L'histoire :
Petrov Oleonine est un « zeck », un prisonnier politique. Pour le régime du Père des peuples, il ne fallait pas grand-chose pour se retrouver interné dans un camp. Une rumeur, une délation, les soldats qui viennent vous chercher, un semblant de procès et un aller simple vers un camp, qui ressemble à un ticket pour la mort. Partout, en Union Soviétique, des hommes disparaissent... et ne reviennent pas. Petrov a été interné au camp 502. Il avait été fait prisonnier par les nazis, mais les autorités ont trouvé que sa libération avait été un peu rapide. Elle cachait à leurs yeux une intelligence avec l'ennemi. Il n'en était rien, mais le système ne pouvait pas se tromper... Matricule R-553. Presque 2300 jours à survivre, dans des conditions indescriptibles, en Sibérie centrale, quelque part entre Chirunda et Typa. Petrov a préféré prendre le risque de mourir en homme libre plutôt que de crever comme un esclave d'un système inhumain. Alors il s'est évadé. Affrontant la Taïga et ses plaines enneigées à perte du vue, il veut accomplir la dernière volonté de son ami Dilmitri, mort torturé : aller voir sa femme et lui dire la vérité. Dans sa cavale, il croise un ours qui le blesse gravement. Il échappe à la mort, sauvé par un paysan et sa fille. Mais les militaires se rapprochent de la zone et il doit à nouveau fuir. A bout de force, il semble renoncer et finit par s'endormir, dans un froid glacial...

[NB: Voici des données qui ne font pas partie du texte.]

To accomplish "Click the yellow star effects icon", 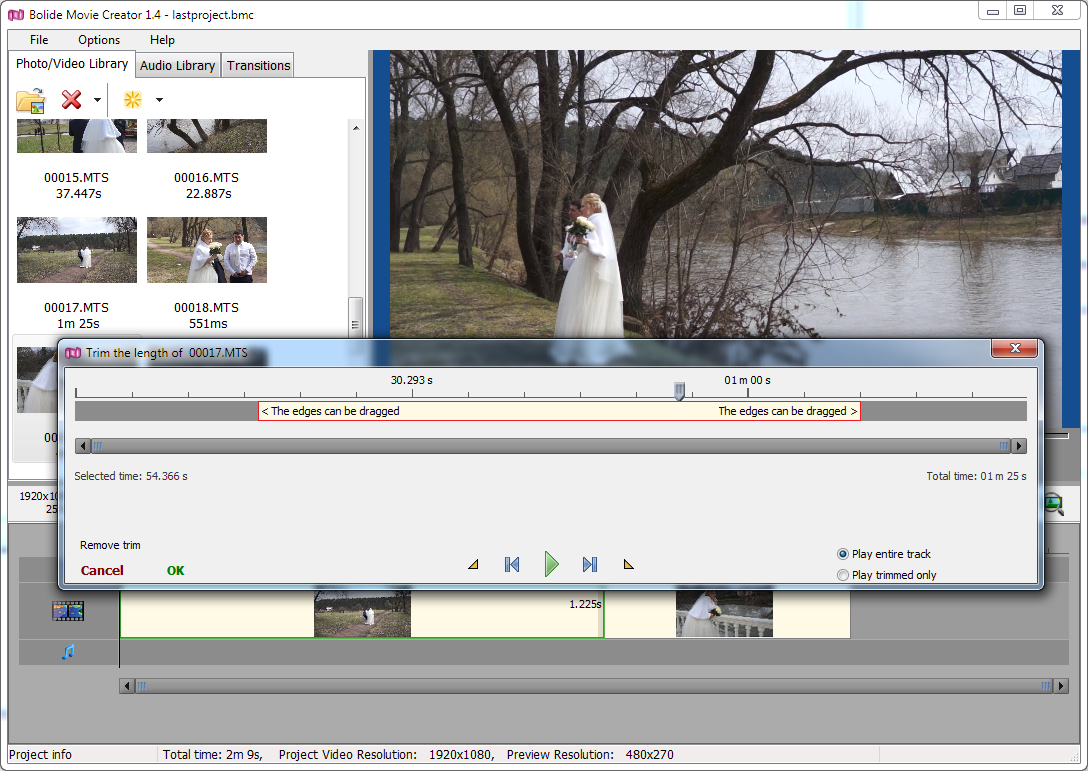I will click(x=132, y=100).
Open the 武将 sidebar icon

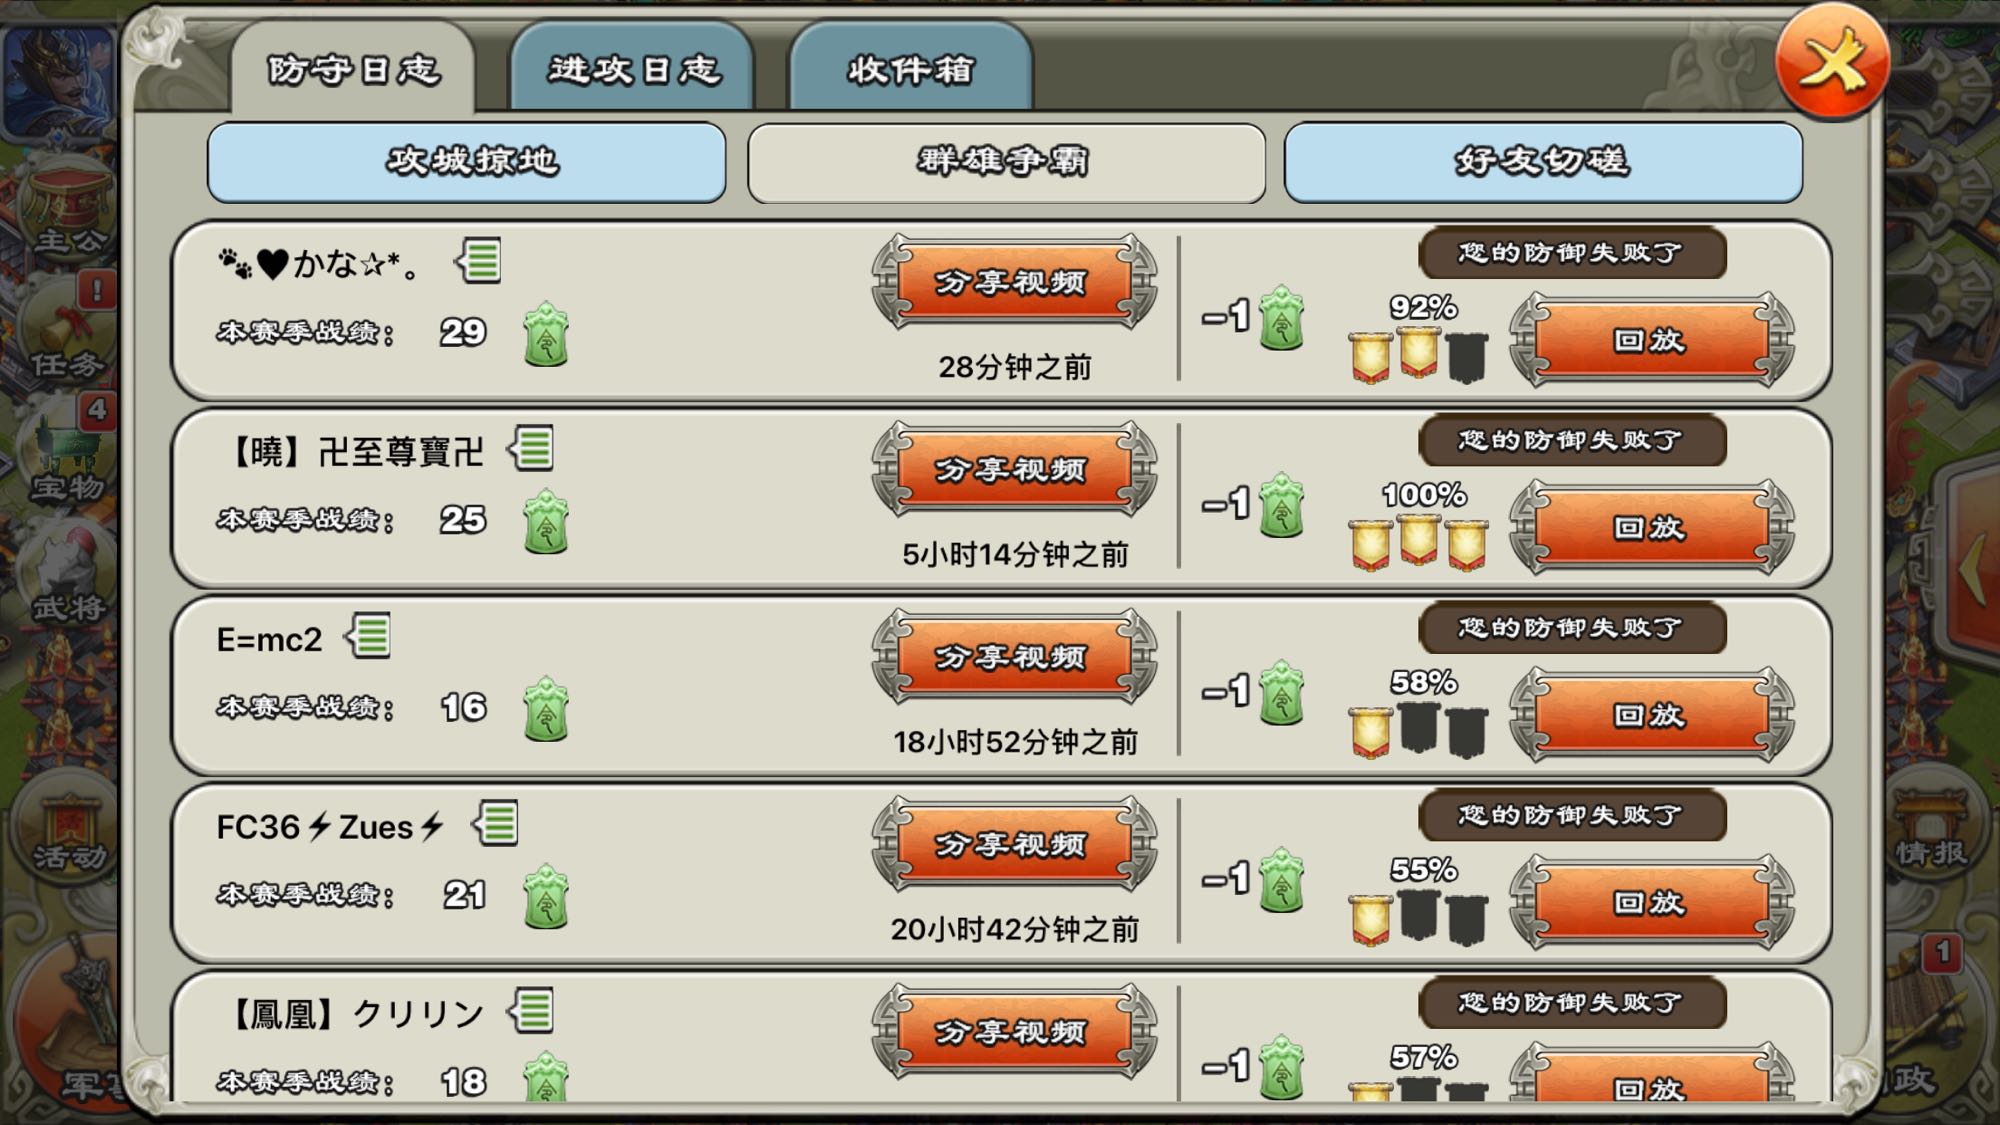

Ce qu'on en pense sur la planète BD :
On avait laissé Petrov avec ce sentiment désespérant que sa cavale avait trouvé une issue tragique. Mais Patrick Miramand n'avait pas fini de nous offrir l'histoire de cet homme dont le désir de vivre est plus fort que tout. Plus fort qu'un système qui a envoyé des dizaines de millions de morts (combien, exactement, nul ne ne sait : 25, 30 ou même 60 ?), plus fort qu'une nature aussi hostile que belle. Voici donc la suite de cette aventure poignante, qui permet aussi au lecteur de s'instruire et, comme Petrov, de s'évader dans la région du Baïkal. L'immensité du lac (630 kilomètres de long pour une largeur qui va jusqu'à 80 kms) et les régions qui l'entourent sont ainsi le théâtre de ce voyage en solitaire, jalonné de rencontres entre des hommes brisés, mais toujours debout. L'auteur complet a truffé son récit de références à l'Histoire. On imagine son formidable travail de documentation, comme pour le Centre de Détention 17, dont il ne reste qu'un seul croquis, car les autorités ont détruit absolument tous les documents qui s'y rattachaient et c'est cette pièce unique qui lui a servi d'appui pour la construction d'une scène. On est souvent terrifié par le souvenir de cette répression inqualifiable, comme quand la « route des os » est évoquée. 2032 kilomètres construits par un climat qui a pu afficher -72 degrés. Là aussi, l'auteur ouvre une parenthèse qui marque la mémoire : environ 20 ans de travail forcé et probablement 25 morts par jour pour une route qui trouve son nom du fait que les corps, ne pouvant être enterrés par ces températures, étaient « mélangés » aux remblais de la route... Alors la cavale de Petrov, c'est aussi un bout d'Histoire de l'ex Union Soviétique, un morceau de sa géographie. Une nouvelle fois, Patrick Miramand nous embarque dans des décors, forêts, plaines, montagnes et bien sûr le lac, qui proposent une pause contemplative, permettant au lecteur de souffler. Parfois, il n'y a pas besoin de beaucoup d'action pour amener une grande intensité. Sa narration a cela de remarquable, jusqu'au bout.... Ce diptyque vous plaira si vous aimez la BD riche d'un propos. Il est la preuve qu'on peut passer sous les radars des éditeurs, mais que cela n'enlève rien à la richesse d'une œuvre.